海の中に沈む

海塚の企画・メモ・キャラ用ブログ

宙へ浮く話

宙へ浮く話

 


僕はある日、何の前触れもなく浮いた。足が地につかなくてバランスを崩して、それでも浮いた。最初はほんの一瞬だったから、数度目にやっと気がついた。ああこれは転んでいるのではなくて、浮いているのだと。理解してからはどんどん浮遊時間が伸びていった。10秒、30秒、1分、20分、1時間。
ついにバランスを取ることはできなかったけれど、今ではずっと浮いていられる。意識せずに浮くことだって可能だ。こうやって、力を抜いて……
ふわり。
ほら、こうして浮くんだよ。
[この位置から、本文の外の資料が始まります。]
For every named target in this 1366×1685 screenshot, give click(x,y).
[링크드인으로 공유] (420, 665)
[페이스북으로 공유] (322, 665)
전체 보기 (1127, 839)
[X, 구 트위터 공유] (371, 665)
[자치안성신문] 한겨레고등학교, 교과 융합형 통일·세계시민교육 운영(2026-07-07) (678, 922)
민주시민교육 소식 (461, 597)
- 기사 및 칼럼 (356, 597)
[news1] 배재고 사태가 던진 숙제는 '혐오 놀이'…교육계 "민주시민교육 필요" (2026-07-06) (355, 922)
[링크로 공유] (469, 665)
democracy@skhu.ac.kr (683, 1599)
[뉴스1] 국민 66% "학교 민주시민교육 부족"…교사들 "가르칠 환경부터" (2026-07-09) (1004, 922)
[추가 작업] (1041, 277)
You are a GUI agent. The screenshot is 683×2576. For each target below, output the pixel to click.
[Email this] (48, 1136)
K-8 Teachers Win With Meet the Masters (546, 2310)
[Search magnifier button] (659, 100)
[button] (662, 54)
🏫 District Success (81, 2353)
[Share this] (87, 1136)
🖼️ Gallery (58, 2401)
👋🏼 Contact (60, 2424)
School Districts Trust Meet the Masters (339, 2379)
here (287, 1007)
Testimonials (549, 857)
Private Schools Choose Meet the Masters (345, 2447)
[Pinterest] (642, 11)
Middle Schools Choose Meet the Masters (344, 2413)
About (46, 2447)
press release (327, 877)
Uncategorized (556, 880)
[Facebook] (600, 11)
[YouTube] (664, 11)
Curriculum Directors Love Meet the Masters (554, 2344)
どこへだって浮いてゆける。初めは焦りに焦って天井から落ちた。もう思い出したくない。
誰かに語りかける口調で、ぽつぽつと独り言を言いながら浮いてゆく。暇人ですよご名答。自由に空を飛ぶことができたら便利だろうから憧れる。だってこれは飛ぶに近くとも、所詮は浮くだけなのだ。風船のように、シャボン玉のように。ゆっくり浮かび上がって空へ向かうだけ。それでも楽しいから、毎晩のように空を漂うのだけれど。